Trouble ahead
As Riskline releases its latest Geopolitical and Climate Event Forecast Report, its founder and CEO, Kennet Nordlien, outlines the main threats to European business travellers this winter
While the UK does not rely on Russian gas imports the country must still contend with a lack of storage capacity, surging commercial prices and a general reluctance to impose cost-saving measures. The Russian invasion of Ukraine will continue to stand front and centre of European politics going into 2023. Mass displacement, economic malaise and bloody conflict opened the year in Europe with the Russian attack and these will all continue as both sides settle into their trenches ahead of further offensive and counter-offensive operations against each other during the winter.
Initial projections at the start of the conflict in February suggested serious energy supply shortfalls for all European importers during the winter. But following a continent-wide buying spree, gas prices have declined and are projected to continue to decline. Most European countries have filled sufficient storage capacity for the winter, which is also now forecast to be relatively mild rather than severe.

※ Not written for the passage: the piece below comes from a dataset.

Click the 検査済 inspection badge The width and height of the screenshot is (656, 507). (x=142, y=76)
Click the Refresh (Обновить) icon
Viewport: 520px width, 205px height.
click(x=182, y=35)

Russia’s energy blackmail opportunities have been reduced as a result but fuel shortages are still likely to take place. Changes in domestic political coalitions, most notably in Italy, Bulgaria and Sweden, and new threats by the Russian government to escalate the conflict risk further complicating European unity and support for Ukraine. Russia’s increasingly unsubtle nuclear threats will also play a part, though for now, the impact of these threats has publicly stiffened European resolve.
“Russia’s energy blackmail opportunities have been reduced but fuel shortages are still likely to take place”
The past two years have been characterised by large anti-government protests, first over Covid-19 lockdowns then expanding to economic and social issues more generally, across Europe. These will continue to be organised by a potent combination of anti-austerity movements and pro-Russia groups piggybacking along, hoping to link inflation and cost-of-living issues to the war in Ukraine. Such sentiments, though, were and will remain largely absent among the countries of Eastern and Central Europe, such as Poland, Estonia, Latvia and Lithuania, due to their long history of conflict with Russia, and the UK, which is set to continue maintaining significant support to Ukraine regardless of the expense as it is insulated from the immediate impact of the war due to distance. Such European support may prove all the more essential if, in the US, the November elections return a divided government that fails to pass legislation to provide timely support to Ukraine.
For the UK, the ascension of a new king marks a major psychological break with the past; the future of the monarchy feels more in question than ever before as the comfortable familiarity of the late Queen Elizabeth II’s 70-year reign fades from view. More and more countries have announced plans to leave the Commonwealth in recent years, a trend expected to continue, and political and demographic changes in Scotland and Northern Ireland will also continue to flare up as a result of pro-EU, anti-Brexit sentiments in these regions.
This break with the past also comes heading into a period of further political and economic flux, with still-unresolved Brexit issues over labour shortages, food imports and trade deals. And while the UK does not rely on Russian gas imports, the country must still contend with a lack of storage capacity, surging commercial prices and a general reluctance to impose cost-saving measures as the European Union (EU) has done to try to reduce demand this winter.
“The future of the monarchy feels more in question than ever before as the comfortable familiarity of the late Queen Elizabeth II’s 70-year reign fades from view”
The ruling Conservative Party’s recent leadership change, from Boris Johnson to Liz Truss, has not been met with widespread public approval. Polling and by-election victories by Labour and Liberal Democratic candidates preceding the next general election show a growing appetite for change after 12 years of uninterrupted Conservative rule. All of these issues will only come to a head in the months and years to come, however, but the possibility of an energy affordability crisis is the most urgent as the fall begins, and planning has begun to increase cost-of-living payments to head off the issue.
Lastly, industrial action and travel delays have become routine in most of Europe and the UK is no exception to this, with frequent rail strikes threatening to regularly paralyse train services. Postal and nursing strikes also remain on the table going into 2023 as inflation and pay cuts show few signs of improving, with the former rising much higher and faster in the UK than elsewhere in Europe. While forecast declines in inflation from next year may reduce the impact, these issues will remain and so will the strikes and protests.